### EXERCISE BRIEF
Pick out each line in these entries that contains the string "Choose".

### DATA
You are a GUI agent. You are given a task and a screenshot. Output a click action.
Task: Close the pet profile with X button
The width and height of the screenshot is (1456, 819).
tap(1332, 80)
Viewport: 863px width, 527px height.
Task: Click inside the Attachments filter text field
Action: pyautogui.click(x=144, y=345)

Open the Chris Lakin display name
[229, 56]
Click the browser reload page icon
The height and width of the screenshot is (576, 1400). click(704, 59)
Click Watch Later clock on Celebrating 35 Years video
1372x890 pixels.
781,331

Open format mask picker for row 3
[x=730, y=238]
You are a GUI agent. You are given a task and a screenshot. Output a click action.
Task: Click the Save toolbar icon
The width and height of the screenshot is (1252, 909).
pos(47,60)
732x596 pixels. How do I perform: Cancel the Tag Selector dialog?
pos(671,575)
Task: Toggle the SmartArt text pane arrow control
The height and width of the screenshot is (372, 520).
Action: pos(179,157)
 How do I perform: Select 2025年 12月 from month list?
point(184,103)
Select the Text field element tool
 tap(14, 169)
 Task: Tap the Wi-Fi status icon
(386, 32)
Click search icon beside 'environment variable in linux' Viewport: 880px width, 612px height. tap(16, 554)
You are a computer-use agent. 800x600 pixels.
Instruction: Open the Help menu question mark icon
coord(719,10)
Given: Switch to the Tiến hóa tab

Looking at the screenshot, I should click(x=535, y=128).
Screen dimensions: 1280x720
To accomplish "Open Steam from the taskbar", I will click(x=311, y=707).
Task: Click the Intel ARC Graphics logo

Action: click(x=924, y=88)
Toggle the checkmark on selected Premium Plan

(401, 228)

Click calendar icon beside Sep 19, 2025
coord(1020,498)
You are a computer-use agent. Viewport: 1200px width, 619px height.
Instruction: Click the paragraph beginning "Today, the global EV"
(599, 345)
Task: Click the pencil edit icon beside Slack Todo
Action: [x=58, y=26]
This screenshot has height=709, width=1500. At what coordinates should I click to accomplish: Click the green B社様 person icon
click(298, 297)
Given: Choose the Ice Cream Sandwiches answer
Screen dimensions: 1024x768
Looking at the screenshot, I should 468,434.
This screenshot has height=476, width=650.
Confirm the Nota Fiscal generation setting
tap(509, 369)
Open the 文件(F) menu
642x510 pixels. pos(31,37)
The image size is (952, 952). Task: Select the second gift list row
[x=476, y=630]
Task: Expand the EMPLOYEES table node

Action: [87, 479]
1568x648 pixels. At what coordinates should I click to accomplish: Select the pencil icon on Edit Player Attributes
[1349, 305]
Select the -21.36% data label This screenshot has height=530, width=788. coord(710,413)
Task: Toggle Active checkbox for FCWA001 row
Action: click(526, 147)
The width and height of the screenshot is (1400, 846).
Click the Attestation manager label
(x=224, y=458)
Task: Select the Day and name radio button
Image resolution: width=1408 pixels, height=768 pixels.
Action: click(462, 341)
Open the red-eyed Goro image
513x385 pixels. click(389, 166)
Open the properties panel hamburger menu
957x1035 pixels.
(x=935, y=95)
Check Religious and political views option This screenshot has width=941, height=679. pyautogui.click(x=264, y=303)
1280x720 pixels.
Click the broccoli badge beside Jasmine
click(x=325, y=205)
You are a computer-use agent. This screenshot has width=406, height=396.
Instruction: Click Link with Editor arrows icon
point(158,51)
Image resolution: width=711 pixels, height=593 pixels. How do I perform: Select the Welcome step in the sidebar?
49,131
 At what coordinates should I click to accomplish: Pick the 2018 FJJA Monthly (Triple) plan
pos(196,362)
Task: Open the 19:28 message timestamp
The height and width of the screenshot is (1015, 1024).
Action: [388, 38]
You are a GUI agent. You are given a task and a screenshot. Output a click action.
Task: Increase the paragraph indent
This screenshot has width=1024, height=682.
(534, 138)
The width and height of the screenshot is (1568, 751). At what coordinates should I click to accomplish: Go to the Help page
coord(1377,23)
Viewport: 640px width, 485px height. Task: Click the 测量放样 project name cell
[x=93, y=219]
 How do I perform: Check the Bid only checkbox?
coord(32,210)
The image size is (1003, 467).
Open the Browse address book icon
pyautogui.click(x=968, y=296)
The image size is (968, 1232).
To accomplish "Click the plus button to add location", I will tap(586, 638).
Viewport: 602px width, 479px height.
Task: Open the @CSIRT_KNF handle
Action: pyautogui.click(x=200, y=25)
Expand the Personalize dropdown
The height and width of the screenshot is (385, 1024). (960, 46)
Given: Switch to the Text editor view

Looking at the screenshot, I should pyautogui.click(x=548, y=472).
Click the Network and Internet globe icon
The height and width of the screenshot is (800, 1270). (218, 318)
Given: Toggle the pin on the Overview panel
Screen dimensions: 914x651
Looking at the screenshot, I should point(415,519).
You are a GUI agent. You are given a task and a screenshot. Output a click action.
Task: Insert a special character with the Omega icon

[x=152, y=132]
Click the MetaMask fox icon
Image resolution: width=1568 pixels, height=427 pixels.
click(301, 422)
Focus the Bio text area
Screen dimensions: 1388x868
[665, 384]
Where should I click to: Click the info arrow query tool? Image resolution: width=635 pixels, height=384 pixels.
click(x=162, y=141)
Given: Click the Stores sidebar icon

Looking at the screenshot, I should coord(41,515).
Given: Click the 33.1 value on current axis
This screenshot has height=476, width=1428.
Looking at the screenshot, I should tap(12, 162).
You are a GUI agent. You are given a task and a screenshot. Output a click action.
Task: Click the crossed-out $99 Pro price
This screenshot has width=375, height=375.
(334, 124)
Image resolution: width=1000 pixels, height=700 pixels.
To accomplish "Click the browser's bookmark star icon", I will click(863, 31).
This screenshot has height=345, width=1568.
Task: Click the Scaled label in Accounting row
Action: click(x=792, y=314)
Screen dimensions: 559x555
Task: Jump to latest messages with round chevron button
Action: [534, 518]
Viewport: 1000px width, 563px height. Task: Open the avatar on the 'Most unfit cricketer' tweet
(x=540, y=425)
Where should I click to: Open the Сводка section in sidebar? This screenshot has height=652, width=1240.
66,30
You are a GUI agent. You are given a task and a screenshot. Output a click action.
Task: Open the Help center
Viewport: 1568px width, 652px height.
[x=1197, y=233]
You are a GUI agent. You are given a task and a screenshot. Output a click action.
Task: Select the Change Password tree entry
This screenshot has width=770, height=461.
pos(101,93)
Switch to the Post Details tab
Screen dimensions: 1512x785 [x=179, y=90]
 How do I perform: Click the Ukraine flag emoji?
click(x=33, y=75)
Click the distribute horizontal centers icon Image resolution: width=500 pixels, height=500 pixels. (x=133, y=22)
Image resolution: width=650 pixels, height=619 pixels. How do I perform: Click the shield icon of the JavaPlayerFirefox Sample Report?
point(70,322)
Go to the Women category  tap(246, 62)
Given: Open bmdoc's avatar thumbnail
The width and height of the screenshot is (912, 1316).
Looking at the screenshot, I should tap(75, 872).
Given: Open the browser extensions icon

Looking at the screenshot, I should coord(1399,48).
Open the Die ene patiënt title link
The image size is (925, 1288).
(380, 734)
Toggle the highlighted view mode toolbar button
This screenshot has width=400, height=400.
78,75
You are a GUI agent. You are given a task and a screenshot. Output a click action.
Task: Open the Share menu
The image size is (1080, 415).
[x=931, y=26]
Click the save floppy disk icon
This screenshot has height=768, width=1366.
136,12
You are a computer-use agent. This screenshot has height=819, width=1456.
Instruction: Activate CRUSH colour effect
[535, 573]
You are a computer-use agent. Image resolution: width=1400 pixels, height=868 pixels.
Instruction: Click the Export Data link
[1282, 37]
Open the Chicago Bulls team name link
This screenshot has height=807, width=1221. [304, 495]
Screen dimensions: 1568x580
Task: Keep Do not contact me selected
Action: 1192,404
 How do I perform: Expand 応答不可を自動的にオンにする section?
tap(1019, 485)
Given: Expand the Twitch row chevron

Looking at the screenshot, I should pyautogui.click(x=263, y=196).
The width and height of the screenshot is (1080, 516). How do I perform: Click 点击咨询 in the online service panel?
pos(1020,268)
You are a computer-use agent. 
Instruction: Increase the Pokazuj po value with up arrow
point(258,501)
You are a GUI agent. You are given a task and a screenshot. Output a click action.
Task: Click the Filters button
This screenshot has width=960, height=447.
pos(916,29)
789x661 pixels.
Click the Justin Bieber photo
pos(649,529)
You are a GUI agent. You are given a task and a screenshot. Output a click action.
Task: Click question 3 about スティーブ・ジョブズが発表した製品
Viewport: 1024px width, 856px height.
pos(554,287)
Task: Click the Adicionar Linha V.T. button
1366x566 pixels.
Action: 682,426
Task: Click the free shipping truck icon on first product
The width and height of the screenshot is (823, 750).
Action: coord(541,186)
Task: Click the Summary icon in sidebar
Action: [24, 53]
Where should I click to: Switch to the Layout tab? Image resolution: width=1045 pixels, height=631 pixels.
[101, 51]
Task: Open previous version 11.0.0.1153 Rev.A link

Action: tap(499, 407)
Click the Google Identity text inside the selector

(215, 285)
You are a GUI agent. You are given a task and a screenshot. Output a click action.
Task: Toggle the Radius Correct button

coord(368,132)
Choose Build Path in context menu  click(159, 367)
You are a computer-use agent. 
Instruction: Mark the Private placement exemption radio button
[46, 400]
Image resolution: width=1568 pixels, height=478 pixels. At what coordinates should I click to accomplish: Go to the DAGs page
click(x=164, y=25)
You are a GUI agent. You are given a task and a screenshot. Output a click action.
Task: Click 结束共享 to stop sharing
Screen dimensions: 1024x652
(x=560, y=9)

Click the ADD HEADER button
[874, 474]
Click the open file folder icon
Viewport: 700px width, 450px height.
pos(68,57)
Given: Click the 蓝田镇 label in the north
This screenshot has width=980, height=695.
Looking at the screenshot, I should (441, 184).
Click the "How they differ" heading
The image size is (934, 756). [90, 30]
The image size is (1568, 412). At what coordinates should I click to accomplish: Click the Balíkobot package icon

### RESULT OF THE TASK
Given: Choose the Ice Cream Sandwiches answer
Choose Build Path in context menu  click(159, 367)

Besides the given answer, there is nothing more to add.